I'm not sure if they're still there (at least from last weekend's visit to Chinatown). But there's an open indoor market at N. King St. and Kekaulike St. that had a few cleavers for sale there. I don't recall seeing any CCK models, however.

I know that a certain knife sales site isn't welcome around here, but have you tried the Fanatic by you-know-who? I love the fit and finish of that cleaver, and have no regrets over this purchase.


----------



## statusquo (Jan 8, 2013)

My cleavers showed up today. The whole experience was good with no issues whatsoever. Stanley, the owner I presume, was very nice and helpful and actually contacted me to try to talk me out of the CCK1915 as he thought it was too small. I ended up going with the 1914 which is a little taller but the same length (mum is older, smaller and has arthritis in hands). 

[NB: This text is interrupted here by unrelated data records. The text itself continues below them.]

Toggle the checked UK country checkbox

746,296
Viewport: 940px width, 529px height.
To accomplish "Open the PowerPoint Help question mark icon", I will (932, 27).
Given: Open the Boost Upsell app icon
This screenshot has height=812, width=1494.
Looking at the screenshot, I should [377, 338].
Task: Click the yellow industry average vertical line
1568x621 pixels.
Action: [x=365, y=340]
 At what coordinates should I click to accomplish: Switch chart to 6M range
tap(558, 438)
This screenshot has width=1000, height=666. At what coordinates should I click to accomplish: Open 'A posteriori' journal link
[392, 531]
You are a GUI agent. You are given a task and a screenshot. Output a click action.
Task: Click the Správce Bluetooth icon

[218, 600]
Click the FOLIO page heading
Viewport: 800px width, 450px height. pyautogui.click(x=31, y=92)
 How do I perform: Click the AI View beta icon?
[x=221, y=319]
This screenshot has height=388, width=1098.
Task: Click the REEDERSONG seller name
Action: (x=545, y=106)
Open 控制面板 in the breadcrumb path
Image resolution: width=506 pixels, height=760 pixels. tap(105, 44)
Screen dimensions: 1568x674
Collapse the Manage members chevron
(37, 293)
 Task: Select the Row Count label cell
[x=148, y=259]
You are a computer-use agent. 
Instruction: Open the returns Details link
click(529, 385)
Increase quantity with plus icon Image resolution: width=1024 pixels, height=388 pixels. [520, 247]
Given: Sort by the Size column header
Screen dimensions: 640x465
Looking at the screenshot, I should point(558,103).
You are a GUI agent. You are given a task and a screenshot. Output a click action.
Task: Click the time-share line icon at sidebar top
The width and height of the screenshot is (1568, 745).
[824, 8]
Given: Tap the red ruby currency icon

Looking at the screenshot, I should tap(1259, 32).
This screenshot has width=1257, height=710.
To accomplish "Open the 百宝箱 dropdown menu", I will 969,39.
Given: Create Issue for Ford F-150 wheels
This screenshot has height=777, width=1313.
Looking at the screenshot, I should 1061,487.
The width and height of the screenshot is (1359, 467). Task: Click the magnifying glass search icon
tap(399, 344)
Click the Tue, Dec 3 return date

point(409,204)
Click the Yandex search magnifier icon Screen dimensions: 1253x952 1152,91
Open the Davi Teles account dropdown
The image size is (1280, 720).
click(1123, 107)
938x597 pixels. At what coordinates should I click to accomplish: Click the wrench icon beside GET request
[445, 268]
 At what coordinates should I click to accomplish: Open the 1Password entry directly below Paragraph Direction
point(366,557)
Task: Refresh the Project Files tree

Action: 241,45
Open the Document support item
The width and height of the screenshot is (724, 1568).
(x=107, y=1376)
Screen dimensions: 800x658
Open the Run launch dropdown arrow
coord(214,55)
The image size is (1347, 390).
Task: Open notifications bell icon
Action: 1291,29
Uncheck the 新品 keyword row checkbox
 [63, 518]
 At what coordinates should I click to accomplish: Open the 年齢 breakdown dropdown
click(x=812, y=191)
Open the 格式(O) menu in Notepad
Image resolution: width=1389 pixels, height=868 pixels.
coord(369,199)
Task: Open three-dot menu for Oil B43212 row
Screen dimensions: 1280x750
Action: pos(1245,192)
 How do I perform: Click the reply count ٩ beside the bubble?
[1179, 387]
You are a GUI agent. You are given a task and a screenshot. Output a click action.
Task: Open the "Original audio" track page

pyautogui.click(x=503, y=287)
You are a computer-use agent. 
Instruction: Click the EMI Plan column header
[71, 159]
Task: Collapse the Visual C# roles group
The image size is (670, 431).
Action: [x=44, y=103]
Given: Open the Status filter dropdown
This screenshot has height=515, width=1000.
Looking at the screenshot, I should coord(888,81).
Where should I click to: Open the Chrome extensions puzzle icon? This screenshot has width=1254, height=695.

Shipping to Canada was $20 for two cleavers and Stanley indicated on the package that it was a commercial sample, I was pleasantly surprised to not be charged any custom duties. It arrived in under 3 weeks, not bad considering it is coming from China during xmas season. I was given a tracking number via HK Post which is integrated with Canada Post and I was able to continue to track it once it left China. 

Lastly, my cc is still intact and available for me to continue to spend on all kinds of stuff that I just MUST HAVE!


----------



## jimbob (Jan 8, 2013)

Thats good to hear. Am waiting for a 1303 from stanley myself. Peoples iffiness got me a bit worried... I think its just the unfamiliar website layout...


----------



## vicv (Jan 13, 2013)

That's awesome you found that site. I bought my 1301 somewhat locally but they don't carry everything from them. It is a cck store. I really like that 340mm butcher knife. Probably useless to me but it would look good on my magnetic rack. I envy you guys using the big 11xx series. My 1301 is enormous and difficult to use and sharpen being so wide. But the way it effortlessly glides through everything.... Ah


----------



## KitchenNewbie (Jan 4, 2015)

I am new to this forum. Does anyone have problems ordering from chefsmall lately? I placed and paid for an order three days ago without getting a reply from Stanley. Thanks!


----------



## leiatlarge (Jan 5, 2015)

I ordered a 1102 from them around start/mid of December. Took about 3 days for them to acknowledge my order and it was ship via Germany (due to some customs issues I didn't understand). I finally received it in New York ~2.5 weeks after purchase. Hold on tight!


----------



## klaustukas (Jan 5, 2015)

Hello everyone,

I'm also thinking to order thin chinese cleaver for chopping vegetables and other food.

I want carbon steel because I already have stainless steel cleaver. I like chinese kitchen and I cook just at home. I'm thinking about blade ~20-21 cm long and 9-10 cm width and ~2 mm thickness.

I always wanted to try CCK KF1303 but I see that there are more manufacturers like Double Lions, Double Swords, Shibazi not just CCK 

All these manufacturer are from China so I assume that the steel quality and all cleaver quality will be the same but CCK cleavers are more expensive... There are a lot of good comments about CCK KF1303 but maybe they are just because nobody tried other brand cleaver ?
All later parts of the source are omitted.